I was so confused coming out of the closet! I would read online about emotional attraction in relationship to asexuality and Kinsey's theories on orientation, but no one ever described to me that I could be emotionally attracted to someone but not be in a romantic relationship with them. I started seeing close friendships with the opposite sex as opportunities for romantic relationships even though I was physically attracted to men. Because of the stigma associated with being gay, I had a difficult time dating because I was frightened of letting my "friendships" with gay men become emotionally involved. The sexual part was obvious for me and I felt that letting the emotional half of a relationship would be giving into "evil" temptations. Of course I discovered later that letting the emotional aspect evolve and be a part of the sexual aspect of love was healthy for intimate relationships.
Nonetheless, for several months, I went on to believe that I was bisexual because of this emotional concept of loving the opposite sex. If I loved girls emotionally and men physically; I had to be either pansexual or bisexual. The most frustrating aspect of this "dichotomic" attraction was I knew aesthetically which women were perceived as beautiful. I could pinpoint that a woman/girl was hot, attractive, pretty, beautiful, etc. However, I could not bring myself to fantasize or ever enjoy having sex with them. (Straights can attest to the same concept of being aware of who is attractive in their social groups and who isn't! It's a Darwin eat Darwin world out there.)

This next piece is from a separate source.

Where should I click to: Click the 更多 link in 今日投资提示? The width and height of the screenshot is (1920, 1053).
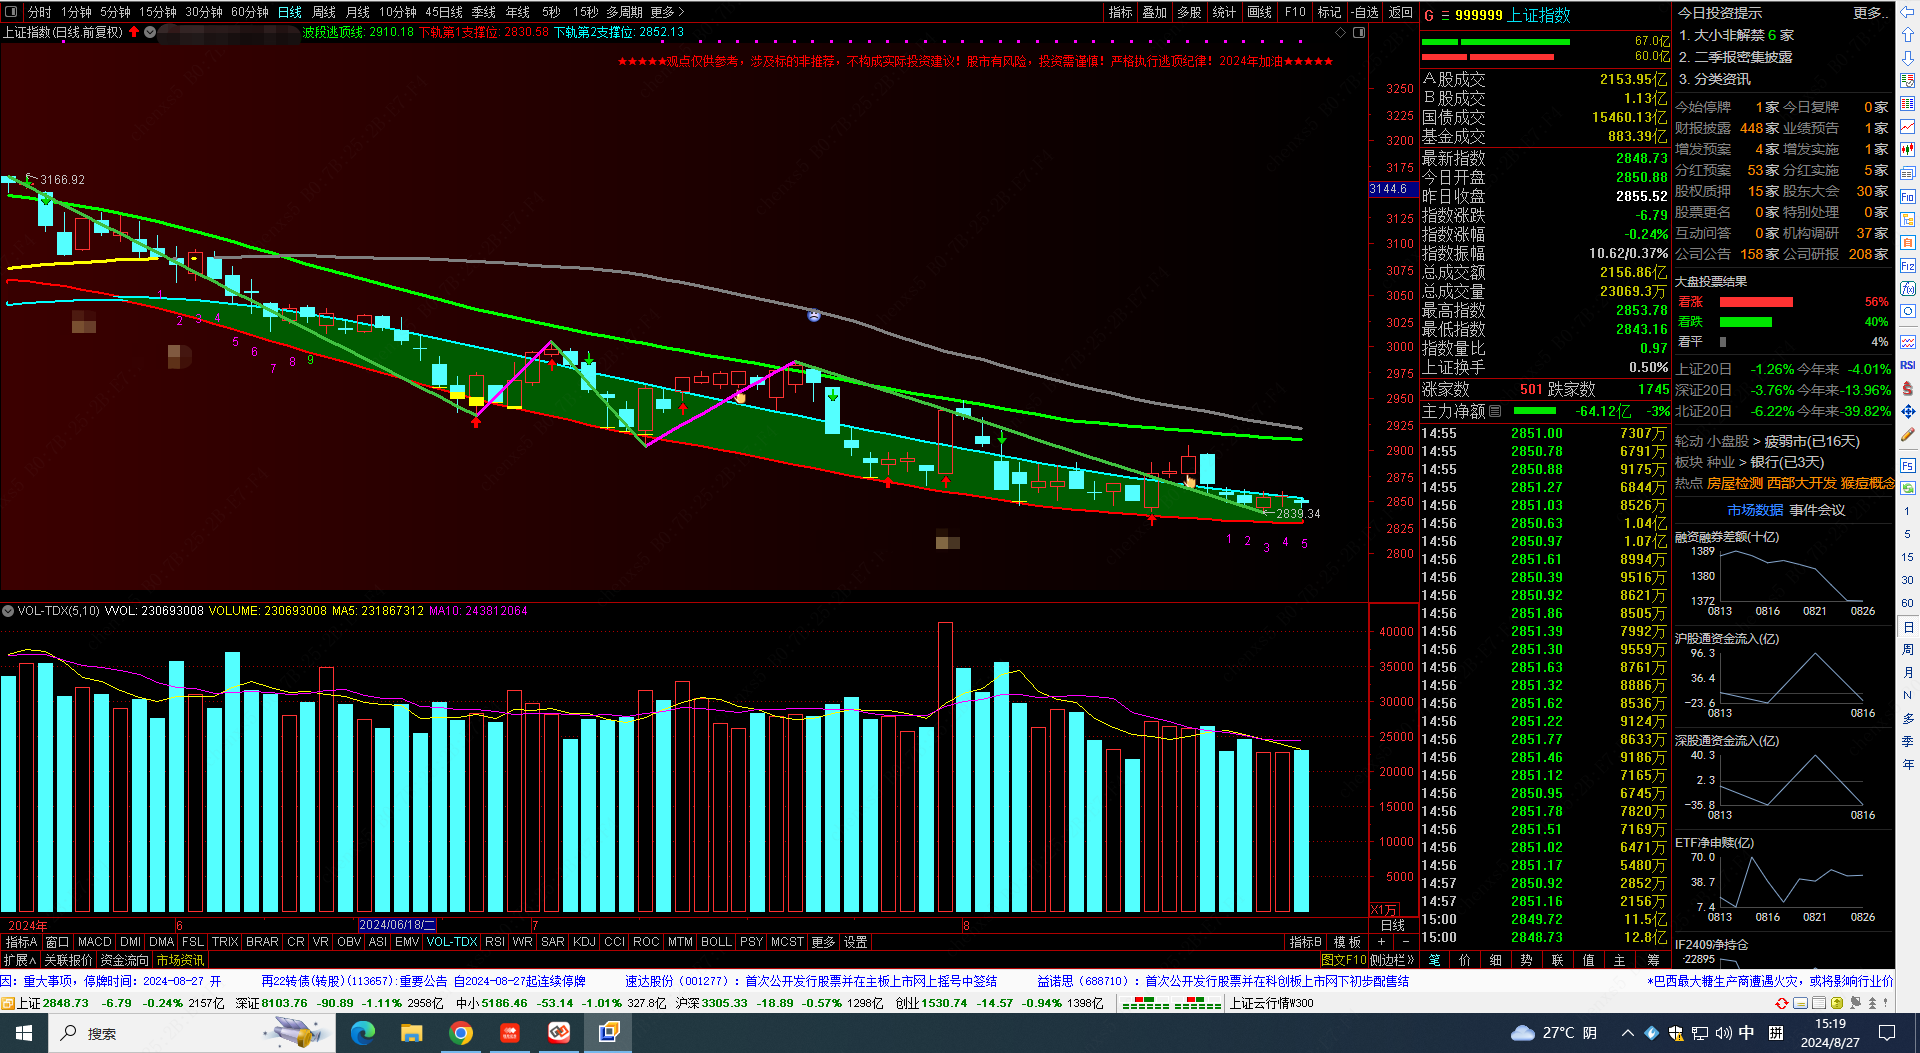(1869, 13)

Eventually my thought processing became logical! I had to separate what was considered to be a friendship to me from what was going to be an intimate relationship. The emotional attraction and physical attraction were made into one. For closeted gays, this concept is not an easy one to overcome as it can become very ambiguous, socially challenging, and confusing. Anyone who has faced this interpersonal paradox knows exactly what I am talking about! And anyone who feels they might be living in this mind frame described above should know; it's ok to be gay and have non-romantic friendships with the opposite sex!
3 comments:
And it's also okay to be gay and have non-romantic friendships with the same sex.
I think not only is it possible to misconstrue affection for a person of the opposite sex, it's also possible to misconstrue affection for someone of the same sex. In fact I suspect that there is some number of people who felt nonsexual affection for someone of the same sex and said "OMG, I'm gay!"

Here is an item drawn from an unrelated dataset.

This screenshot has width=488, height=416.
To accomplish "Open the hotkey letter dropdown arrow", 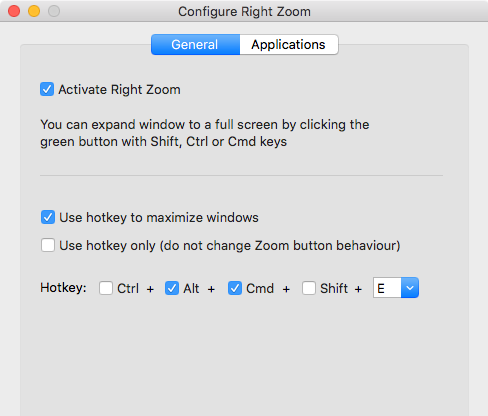I will tap(410, 288).
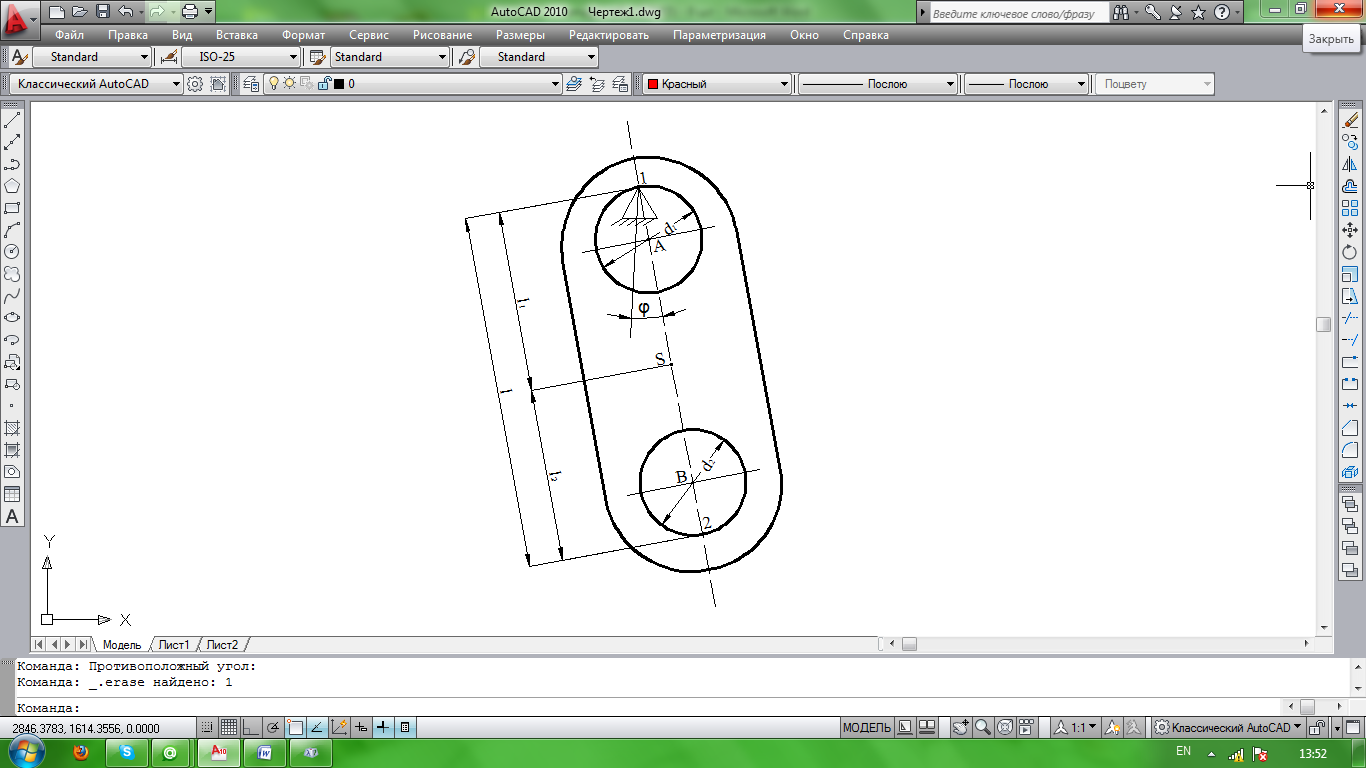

However that may be, I think it's important for us to realize the distinction you've made.
Great post. The LDS prefer "Same Gender Attraction" which I like better because it encompasses both emotional and physical attraction and it doesn't have the word 'sex' in it like "Same Sex Attraction" or "Homosexuality". Too many people are pre-occupied with sex already without the word triggering it in their brains.
Interesting contribution aerotrooper! Haven't come across that term yet. I could see the value in using it though!